My attempt:It is a well known fact that $3 \times 3$ transformation matrix can be repaced by a cross product of some vector $a$.So we can write $\gamma'(t)=a\times \gamma(t)$.Now it is clear that $\gamma$ and $\gamma '$ are perpendicular in this case so their inner product is $0$.

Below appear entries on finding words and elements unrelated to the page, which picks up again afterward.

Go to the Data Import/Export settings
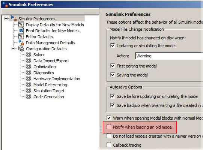 [51, 61]
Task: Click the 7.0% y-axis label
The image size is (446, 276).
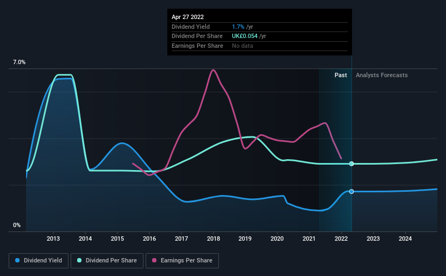Action: click(19, 62)
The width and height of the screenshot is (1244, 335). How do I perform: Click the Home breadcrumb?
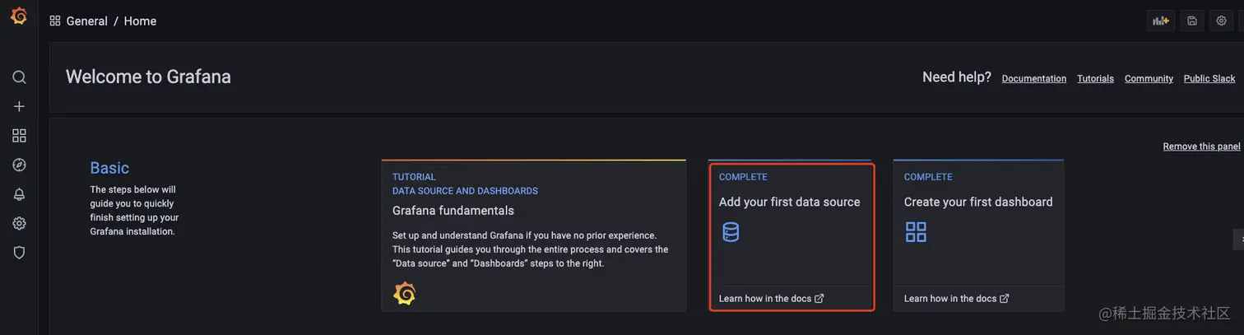click(x=140, y=21)
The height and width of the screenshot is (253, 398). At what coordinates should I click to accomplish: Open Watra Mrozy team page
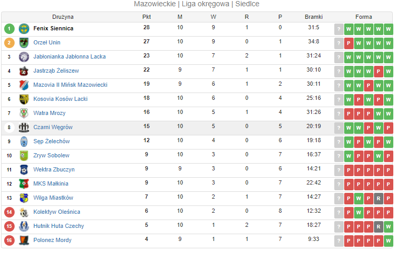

$\gamma(t) . \gamma '(t) =0\Rightarrow \gamma(t) .\gamma(t)=const$
It is clear from here that the curver lies on an sphare.I also attempted to show that $\gamma(t) \times \gamma '(t)$ is always in the same direction by multiplying sided of equation by $\gamma(t)$ and using bac-cab identity but I didn't achieve anythin.Any hints to continue?

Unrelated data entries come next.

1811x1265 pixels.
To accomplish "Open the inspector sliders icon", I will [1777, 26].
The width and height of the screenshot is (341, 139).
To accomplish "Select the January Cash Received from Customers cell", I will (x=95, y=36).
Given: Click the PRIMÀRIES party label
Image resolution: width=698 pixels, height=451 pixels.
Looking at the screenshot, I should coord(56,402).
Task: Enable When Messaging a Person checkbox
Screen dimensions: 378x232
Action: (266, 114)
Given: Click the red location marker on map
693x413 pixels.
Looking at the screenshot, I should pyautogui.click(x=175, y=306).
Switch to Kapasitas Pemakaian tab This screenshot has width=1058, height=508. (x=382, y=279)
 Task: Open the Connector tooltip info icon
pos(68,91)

The solution of the differential equation can actually explicitly given as $$ \gamma(t) = aa^T\gamma_0 +(I-aa^T)\gamma_0 \cos(\omega t) +(a\times \gamma_0) \sin(\omega t) $$ with $\gamma'(t) = \omega\,a \times \gamma(t)$ , $\|a\|=1$ and $\omega\in\mathbb{R}^{+}_0$
Defining $\gamma$ as shown above, we get \begin{eqnarray} \gamma'(t) & = & - (I-aa^T) \,\gamma_0 \, \omega \,\sin(\omega t) +(a\times \gamma_0) \,\omega \,\cos(\omega t) \\ & = & \phantom{+} \omega \, (a\times \gamma_0) \,\cos(\omega t) - \omega \, (I-aa^T)\, \gamma_0 \,\sin(\omega t) \end{eqnarray} and \begin{eqnarray} \omega\,a \times \gamma(t) & = & \phantom{+} \; \omega\, (a \times a) (a^T \gamma_0) \\ & & + \;\omega\, (a \times \gamma_0) \,\cos(\omega t)-\omega\, (a \times a) (a^T \gamma_0) \cos(\omega t) \\ & & + \;\omega\, a\times (a\times \gamma_0)\,\sin(\omega t) \\ & = & \phantom{+} \; \omega \, (a\times \gamma_0) \,\cos(\omega t) - \omega \, (I-aa^T)\, \gamma_0 \,\sin(\omega t) \end{eqnarray} because $$ a\times (a\times \gamma_0) = a(a^T \gamma_0)-\gamma_0(a^T a) = aa^T\gamma_0 -\gamma_0 = - (I-aa^T)\gamma_0 $$ Now it can be easily shown that $(I-aa^T)\gamma_0$ and $(a\times \gamma_0)$ are two vectors of the same length, which are perpendicular to each other. This means that $\gamma$ is a circle, if $a\times \gamma_0 \neq 0$. Otherwise, it is a single point.